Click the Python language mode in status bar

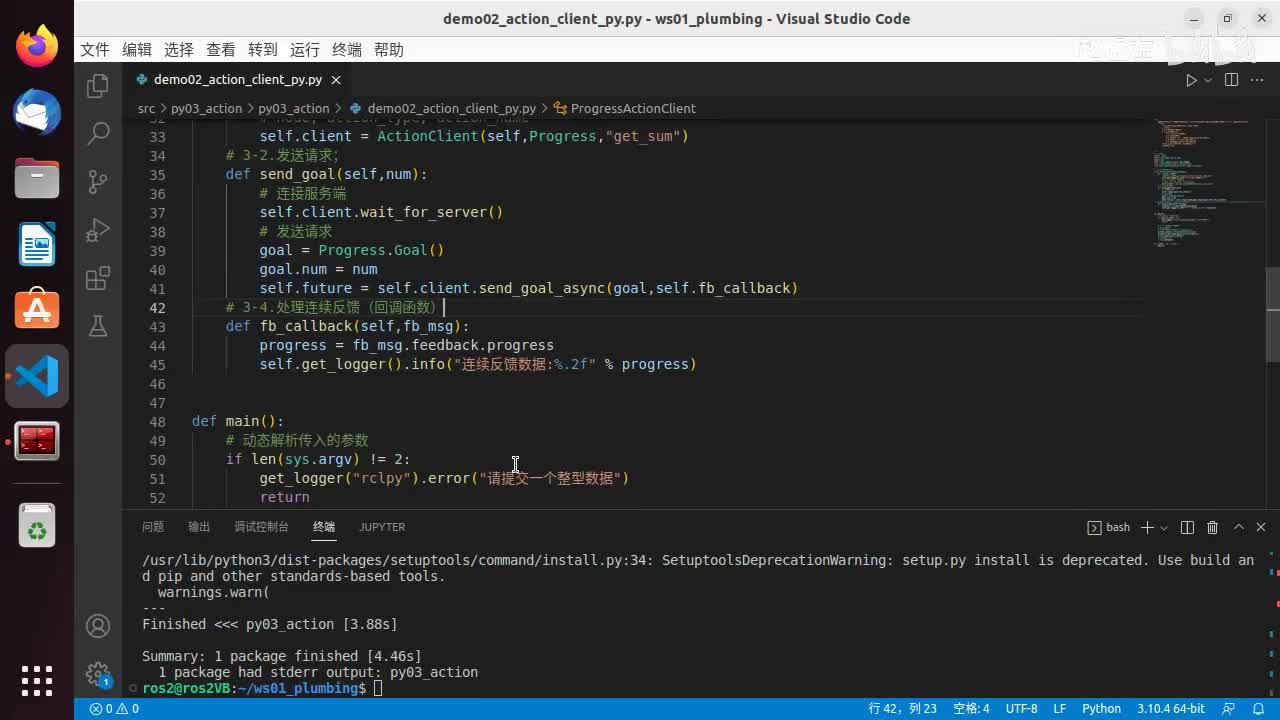click(x=1101, y=708)
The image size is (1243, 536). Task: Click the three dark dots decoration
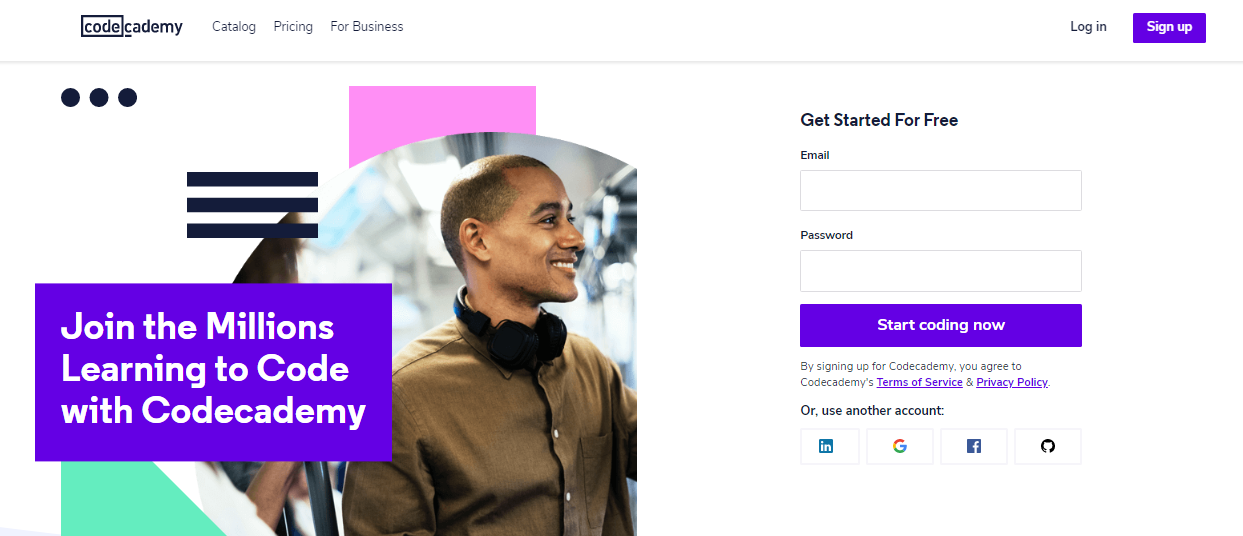pos(99,97)
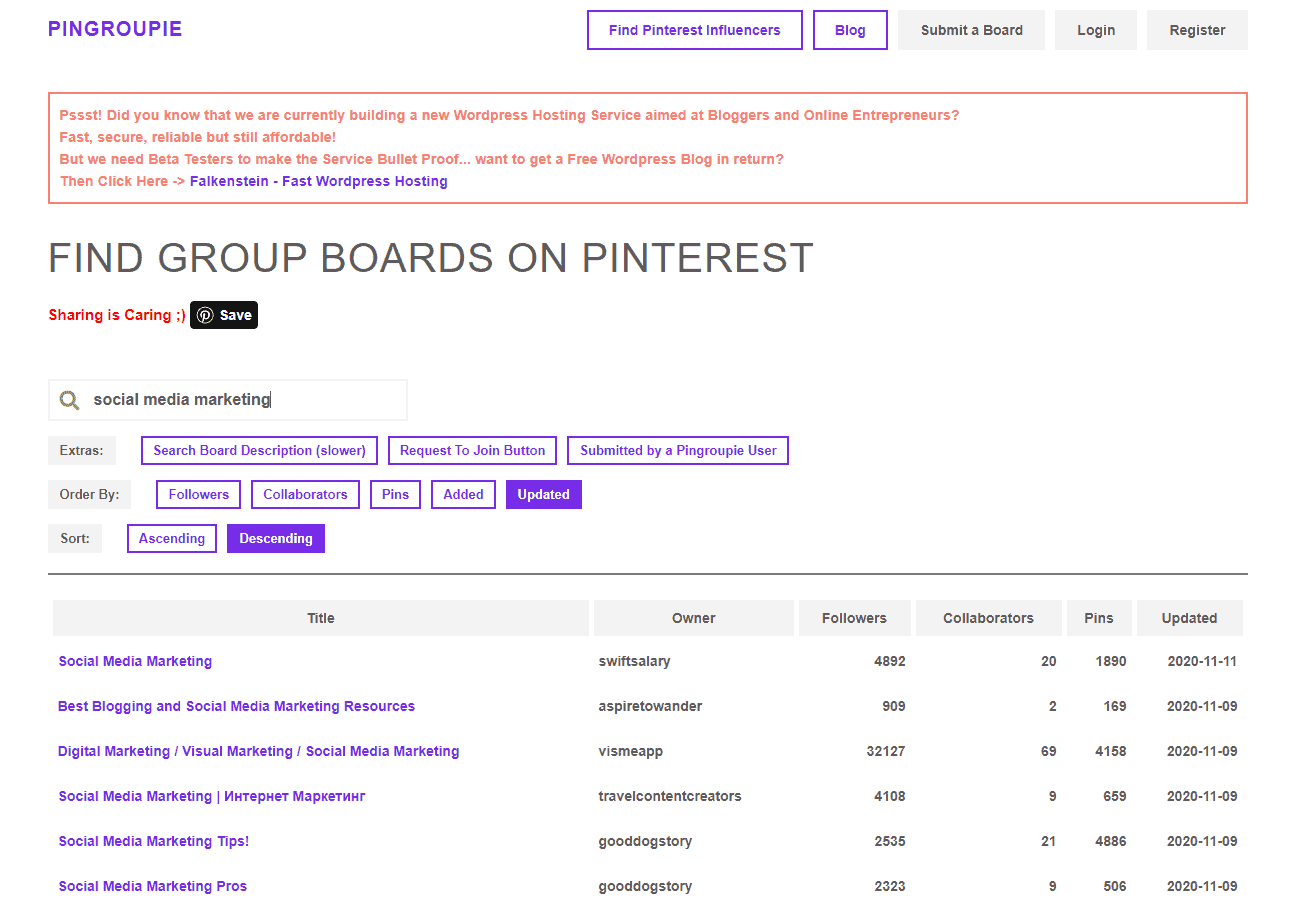1297x912 pixels.
Task: Open Falkenstein Fast Wordpress Hosting link
Action: [319, 181]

**********

◆ PROBLEM
Each line from the one containing "The image size" through the last line of the data should be written out exactly. Skip the pictures, and add no other lines.

◆ RESPONSE
The image size is (1243, 536). Task: Click the three dark dots decoration
pos(99,97)
1297x912 pixels.
Task: Open Falkenstein Fast Wordpress Hosting link
Action: [319, 181]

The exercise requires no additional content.